Photo by Pranab Mukerjee/CRS
The CRS Calcutta staff, including Jim DeHarpporte on far left in glasses, with Mother Teresa. This was the day that it was announced that Mother Teresa won the Nobel Peace Prize in November 1979.

She was always full of joy and possessed a wonderful sense of humor. And she worked what I considered miracles even back then. There was the time that some of the thousands of tons of U.S. government-donated food commodities CRS was importing each year for her programs were tied up at the port waiting for Indian authorities to approve the duty-free entry and all the other red tape. This shipment had been sitting for so long, it was on the verge of spoiling. I could not budge the bureaucracy. Totally frustrated, as a last resort I asked Mother Teresa if she would accompany me to a meeting with the Chief Minister, the highest official in the state of West Bengal. As soon as we explained the problem, he picked up the phone to the Port authority and demanded that the matter be taken care of immediately. On the way back in the car I thanked Mother Teresa for her time and intervention. She put on a Mona Lisa-like smile. “Sometimes it helps to be Mother Teresa,” she said.

One time when it was American bureaucrats to blame for delays she wrote to the White House on a scrap of paper: “Dear President Reagan. Please send food. God Bless. Mother Teresa.” Shortly after I got a call from an anxious White House staffer: “Please call her (Mother Teresa) and assure her that President Reagan will make sure that the food arrives as soon as possible. And please tell her not to write any more letters to the President about this.”

CRS Calcutta Office Zonal Director Jim DeHarpporte talking with Mother Teresa on January 31, 1988.
Photo by Tom Tauras/CRS
CRS Calcutta Office Zonal Director Jim DeHarpporte talking with Mother Teresa on January 31, 1988.

These are deeply cherished memories, but they are more than world-class fodder for dinner table anecdotes. They provide me with lessons that speak to every age, including our own. Today, before offering help to those in need, many ask, “Are they Muslim? Are they immigrants?” That would not sit well with Mother Teresa. Her help was unconditional, without regard not just to religion or ethnicity or immigration status, but also to cost, disease or her safety.

Mother Teresa also had a message for our age of increased isolation as the traditional family erodes, and as our obsession with digital devices steals the attention we used to focus on those around us. Mother Teresa knew that loneliness and lack of human contact eat away at the soul. That such alienation is as much a form of poverty as lack of food and shelter.
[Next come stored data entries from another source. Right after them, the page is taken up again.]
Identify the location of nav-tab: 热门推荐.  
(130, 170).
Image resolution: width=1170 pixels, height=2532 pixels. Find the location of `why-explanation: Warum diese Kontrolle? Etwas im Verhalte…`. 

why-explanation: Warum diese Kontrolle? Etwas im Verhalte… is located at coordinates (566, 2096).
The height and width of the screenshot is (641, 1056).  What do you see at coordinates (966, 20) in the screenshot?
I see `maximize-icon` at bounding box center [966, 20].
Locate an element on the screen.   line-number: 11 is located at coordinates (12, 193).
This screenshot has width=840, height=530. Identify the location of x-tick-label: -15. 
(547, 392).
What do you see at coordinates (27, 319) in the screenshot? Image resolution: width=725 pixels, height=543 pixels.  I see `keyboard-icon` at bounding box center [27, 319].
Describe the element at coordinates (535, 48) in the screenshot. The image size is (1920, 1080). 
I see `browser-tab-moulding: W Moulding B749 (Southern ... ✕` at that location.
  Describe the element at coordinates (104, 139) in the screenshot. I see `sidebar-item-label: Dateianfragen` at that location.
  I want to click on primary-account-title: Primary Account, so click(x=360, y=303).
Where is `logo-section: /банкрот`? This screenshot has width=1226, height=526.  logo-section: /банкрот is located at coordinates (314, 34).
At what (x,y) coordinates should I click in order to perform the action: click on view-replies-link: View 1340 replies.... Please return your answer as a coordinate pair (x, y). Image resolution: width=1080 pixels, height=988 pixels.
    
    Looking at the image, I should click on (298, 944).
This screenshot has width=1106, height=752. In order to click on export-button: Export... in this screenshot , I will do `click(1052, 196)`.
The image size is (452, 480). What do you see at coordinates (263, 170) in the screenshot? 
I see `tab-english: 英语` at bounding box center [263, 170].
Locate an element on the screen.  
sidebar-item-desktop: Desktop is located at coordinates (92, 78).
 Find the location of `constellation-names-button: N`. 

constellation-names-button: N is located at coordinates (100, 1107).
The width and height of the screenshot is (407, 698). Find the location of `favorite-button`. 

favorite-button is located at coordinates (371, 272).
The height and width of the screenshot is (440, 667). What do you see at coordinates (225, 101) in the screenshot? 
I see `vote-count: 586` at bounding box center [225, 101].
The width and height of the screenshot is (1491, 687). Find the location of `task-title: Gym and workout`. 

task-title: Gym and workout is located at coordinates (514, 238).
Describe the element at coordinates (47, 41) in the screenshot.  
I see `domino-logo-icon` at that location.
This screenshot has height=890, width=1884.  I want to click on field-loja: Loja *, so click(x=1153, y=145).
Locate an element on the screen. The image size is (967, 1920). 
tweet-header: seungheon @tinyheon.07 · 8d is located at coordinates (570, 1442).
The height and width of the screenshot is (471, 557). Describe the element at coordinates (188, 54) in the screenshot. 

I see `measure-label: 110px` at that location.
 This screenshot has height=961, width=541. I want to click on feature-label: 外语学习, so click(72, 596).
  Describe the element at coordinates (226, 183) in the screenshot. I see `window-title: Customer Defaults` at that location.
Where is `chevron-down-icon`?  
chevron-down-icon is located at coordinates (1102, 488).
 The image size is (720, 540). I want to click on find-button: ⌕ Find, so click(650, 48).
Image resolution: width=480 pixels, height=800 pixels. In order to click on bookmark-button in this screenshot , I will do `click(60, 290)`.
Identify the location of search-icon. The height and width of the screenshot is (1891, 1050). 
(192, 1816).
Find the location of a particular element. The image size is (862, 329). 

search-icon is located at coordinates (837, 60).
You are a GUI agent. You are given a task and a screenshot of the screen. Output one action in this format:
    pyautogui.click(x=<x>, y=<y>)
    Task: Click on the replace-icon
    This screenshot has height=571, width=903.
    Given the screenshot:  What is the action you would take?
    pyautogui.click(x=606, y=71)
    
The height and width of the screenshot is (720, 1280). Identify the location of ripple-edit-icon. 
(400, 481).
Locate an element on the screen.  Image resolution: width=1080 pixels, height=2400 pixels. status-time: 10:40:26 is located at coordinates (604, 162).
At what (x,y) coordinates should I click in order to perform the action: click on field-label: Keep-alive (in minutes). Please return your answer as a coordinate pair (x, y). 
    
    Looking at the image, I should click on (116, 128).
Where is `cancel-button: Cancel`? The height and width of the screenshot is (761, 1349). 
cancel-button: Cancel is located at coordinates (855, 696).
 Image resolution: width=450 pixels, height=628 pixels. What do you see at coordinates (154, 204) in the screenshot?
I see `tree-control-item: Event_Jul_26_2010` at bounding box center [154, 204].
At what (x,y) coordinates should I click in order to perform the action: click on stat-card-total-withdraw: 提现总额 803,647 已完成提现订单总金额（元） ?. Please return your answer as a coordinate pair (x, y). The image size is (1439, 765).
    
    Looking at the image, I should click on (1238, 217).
So she did not just hand out food and provide shelter to all in need whom she encountered, she also held out her hand to them, and smiled. I was blessed and privileged to have touched that hand, to have felt the warmth of her smile. It let me know that we are never, ever alone in the world because love like hers exists.

Jim DeHarpporte was Catholic Relief Services Zonal Director, based in Kolkata, India, from 1975 to 1980. He lives in San Diego where he continues to work for CRS.